Direktur Jenderal Integrasi Transportasi dan Multimoda Kementerian Perhubungan, Risal Wasal, mengatakan Skytrain dirancang sebagai kereta berpenggerak mandiri dan bukan berbasis kabel seperti kereta gantung. Moda ini akan difungsikan sebagai pengumpan atau feeder dari kawasan hunian menuju jaringan transportasi massal.

“Kami mencoba ada satu jenis kereta baru yang kita sebut Skytrain. Sarana ini berpenggerak sendiri, bukan cable train, dan kita siapkan sebagai feeder,” ujar Risal kepada CNBC Indonesia, Senin (5/1/2026).

Rute Jakarta–BSD Lewat Tangsel

Salah satu koridor yang tengah dikaji adalah jalur selatan Jakarta yang menghubungkan kawasan Bumi Serpong Damai (BSD), Tangerang Selatan, menuju Stasiun MRT Lebak Bulus. Rute ini diproyeksikan melewati wilayah Bintaro atau Pondok Cabe.

“Feeder MRT Lebak Bulus kita konsepkan dari BSD. Bisa lewat Bintaro atau masuk Tangerang Selatan menuju Pondok Cabe. Ada dua opsi jalur,” kata Risal.

Pengembangan ini diarahkan untuk memperpendek jarak tempuh masyarakat dari kawasan permukiman menuju simpul transportasi massal, sekaligus mengurangi ketergantungan terhadap kendaraan pribadi.

Feeder untuk LRT Jabodebek

Selain kawasan selatan, pemerintah juga mengkaji pengembangan Skytrain di wilayah timur Jabodetabek.

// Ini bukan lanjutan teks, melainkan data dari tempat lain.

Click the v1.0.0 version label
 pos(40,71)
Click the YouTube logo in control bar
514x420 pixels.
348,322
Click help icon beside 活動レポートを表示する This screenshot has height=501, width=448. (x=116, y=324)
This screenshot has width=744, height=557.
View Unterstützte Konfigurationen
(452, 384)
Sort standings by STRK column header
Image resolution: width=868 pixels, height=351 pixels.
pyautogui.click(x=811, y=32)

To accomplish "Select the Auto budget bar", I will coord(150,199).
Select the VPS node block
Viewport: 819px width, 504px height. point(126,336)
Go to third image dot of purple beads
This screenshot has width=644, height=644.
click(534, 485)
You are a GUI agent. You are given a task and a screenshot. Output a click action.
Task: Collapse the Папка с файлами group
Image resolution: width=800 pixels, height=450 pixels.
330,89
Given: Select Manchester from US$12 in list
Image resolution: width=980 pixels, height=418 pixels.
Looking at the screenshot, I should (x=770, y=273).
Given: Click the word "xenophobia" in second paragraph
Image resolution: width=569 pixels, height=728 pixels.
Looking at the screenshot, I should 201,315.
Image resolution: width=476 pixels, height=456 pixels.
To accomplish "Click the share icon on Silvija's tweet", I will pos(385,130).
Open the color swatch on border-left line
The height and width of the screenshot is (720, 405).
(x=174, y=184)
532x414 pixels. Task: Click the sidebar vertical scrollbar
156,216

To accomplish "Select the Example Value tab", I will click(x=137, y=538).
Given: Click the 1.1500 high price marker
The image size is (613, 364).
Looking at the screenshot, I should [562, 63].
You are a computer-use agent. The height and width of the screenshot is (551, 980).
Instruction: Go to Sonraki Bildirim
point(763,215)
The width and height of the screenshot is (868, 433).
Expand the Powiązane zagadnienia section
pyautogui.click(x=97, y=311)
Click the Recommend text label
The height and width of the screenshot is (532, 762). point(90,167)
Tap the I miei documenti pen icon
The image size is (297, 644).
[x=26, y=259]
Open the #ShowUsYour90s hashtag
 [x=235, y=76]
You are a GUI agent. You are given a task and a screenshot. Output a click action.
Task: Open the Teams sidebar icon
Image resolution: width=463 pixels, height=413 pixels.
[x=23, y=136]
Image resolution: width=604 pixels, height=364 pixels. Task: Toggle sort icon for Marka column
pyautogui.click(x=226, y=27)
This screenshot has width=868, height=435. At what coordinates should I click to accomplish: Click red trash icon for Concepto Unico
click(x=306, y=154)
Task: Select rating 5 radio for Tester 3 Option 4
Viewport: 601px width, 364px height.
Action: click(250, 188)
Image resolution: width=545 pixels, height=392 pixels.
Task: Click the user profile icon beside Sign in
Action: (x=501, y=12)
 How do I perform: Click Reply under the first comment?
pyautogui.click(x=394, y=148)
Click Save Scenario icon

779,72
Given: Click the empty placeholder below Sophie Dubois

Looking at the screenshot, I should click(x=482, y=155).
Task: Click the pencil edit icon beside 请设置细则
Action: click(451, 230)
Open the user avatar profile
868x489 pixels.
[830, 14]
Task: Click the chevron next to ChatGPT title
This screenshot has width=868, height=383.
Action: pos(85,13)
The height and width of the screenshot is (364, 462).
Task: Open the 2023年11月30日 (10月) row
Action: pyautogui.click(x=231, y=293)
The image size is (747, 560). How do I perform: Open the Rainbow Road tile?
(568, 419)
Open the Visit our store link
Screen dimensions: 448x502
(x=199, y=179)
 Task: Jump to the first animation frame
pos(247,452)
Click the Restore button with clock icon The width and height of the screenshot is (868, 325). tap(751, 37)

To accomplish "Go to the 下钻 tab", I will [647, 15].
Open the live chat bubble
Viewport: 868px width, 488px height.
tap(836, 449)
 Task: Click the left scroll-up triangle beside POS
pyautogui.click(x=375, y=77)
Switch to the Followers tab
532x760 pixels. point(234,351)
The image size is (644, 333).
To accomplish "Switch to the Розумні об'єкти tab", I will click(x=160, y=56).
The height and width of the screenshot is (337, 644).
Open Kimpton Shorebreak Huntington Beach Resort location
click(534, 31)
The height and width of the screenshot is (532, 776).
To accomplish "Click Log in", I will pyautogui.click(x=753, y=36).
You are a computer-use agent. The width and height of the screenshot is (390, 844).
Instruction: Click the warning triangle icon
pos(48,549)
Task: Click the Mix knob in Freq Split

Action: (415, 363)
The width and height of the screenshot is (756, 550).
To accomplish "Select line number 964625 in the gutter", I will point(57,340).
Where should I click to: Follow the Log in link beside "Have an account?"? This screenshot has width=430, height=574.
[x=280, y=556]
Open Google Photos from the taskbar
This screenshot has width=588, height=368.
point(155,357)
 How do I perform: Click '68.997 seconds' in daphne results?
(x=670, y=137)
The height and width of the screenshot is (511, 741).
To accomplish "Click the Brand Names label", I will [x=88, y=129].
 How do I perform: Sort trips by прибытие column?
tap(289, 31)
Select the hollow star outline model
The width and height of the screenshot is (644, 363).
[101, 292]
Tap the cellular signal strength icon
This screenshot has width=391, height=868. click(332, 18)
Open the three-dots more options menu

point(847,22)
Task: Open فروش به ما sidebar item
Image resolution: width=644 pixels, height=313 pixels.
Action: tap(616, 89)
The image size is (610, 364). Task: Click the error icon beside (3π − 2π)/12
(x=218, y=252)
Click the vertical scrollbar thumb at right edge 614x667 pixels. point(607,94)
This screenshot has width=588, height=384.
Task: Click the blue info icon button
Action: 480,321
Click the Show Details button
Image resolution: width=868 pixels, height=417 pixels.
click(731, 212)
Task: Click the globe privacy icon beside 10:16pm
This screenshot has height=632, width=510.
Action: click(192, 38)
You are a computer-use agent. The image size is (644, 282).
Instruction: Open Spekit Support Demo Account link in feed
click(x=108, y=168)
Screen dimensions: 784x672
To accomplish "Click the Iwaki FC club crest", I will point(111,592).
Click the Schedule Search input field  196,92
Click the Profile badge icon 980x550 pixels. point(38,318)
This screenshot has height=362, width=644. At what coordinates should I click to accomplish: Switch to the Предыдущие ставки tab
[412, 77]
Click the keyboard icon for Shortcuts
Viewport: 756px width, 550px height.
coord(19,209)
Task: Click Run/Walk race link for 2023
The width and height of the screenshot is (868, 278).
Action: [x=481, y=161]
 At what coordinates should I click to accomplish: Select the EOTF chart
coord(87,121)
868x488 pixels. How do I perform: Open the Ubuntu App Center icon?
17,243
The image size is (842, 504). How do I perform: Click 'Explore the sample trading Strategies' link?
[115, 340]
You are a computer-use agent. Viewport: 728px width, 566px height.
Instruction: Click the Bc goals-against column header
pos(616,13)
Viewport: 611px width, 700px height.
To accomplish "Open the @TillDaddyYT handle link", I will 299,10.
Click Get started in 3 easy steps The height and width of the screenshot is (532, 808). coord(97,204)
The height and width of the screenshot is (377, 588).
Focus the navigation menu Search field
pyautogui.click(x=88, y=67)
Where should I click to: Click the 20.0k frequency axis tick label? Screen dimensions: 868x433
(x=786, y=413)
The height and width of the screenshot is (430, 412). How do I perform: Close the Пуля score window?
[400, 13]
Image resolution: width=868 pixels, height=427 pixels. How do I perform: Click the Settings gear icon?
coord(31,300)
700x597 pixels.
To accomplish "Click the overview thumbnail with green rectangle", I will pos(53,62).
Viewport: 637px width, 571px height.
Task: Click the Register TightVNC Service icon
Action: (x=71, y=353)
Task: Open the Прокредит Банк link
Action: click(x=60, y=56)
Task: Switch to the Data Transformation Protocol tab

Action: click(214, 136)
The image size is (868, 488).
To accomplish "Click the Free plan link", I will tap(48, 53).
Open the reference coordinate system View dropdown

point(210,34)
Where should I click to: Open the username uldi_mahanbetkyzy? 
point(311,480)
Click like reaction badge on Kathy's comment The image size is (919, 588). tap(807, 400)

Moda ini dirancang untuk mendukung operasional LRT Jabodebek, khususnya di kawasan Cibubur hingga wilayah Bogor.

“Yang satu lagi mendukung LRT Jabodebek di Cibubur, dari Mekarsari sampai ke Cariu, Jonggol, menuju Stasiun Cibubur,” ujar Risal.

Dengan pengembangan tersebut, jangkauan layanan LRT diharapkan semakin dekat dengan kawasan permukiman warga.

Atasi Masalah First dan Last Mile

Risal menilai tantangan utama transportasi Jakarta saat ini bukan lagi pada jalur utama. Infrastruktur MRT, LRT, dan BRT telah tersedia, namun persoalan akses awal dan akhir perjalanan masih menjadi hambatan.

“Kita punya trunk line, tapi masalahnya ada di first mile dan last mile. Bagaimana masyarakat dari Bogor, Bekasi, dan Tangerang bisa menjangkau simpul MRT atau LRT dengan mudah,” katanya.

Skytrain diproyeksikan menjadi solusi transportasi yang mudah, aman, nyaman, dan terjangkau bagi masyarakat, sekaligus memperkuat integrasi antarmoda di kawasan metropolitan Jabodetabek.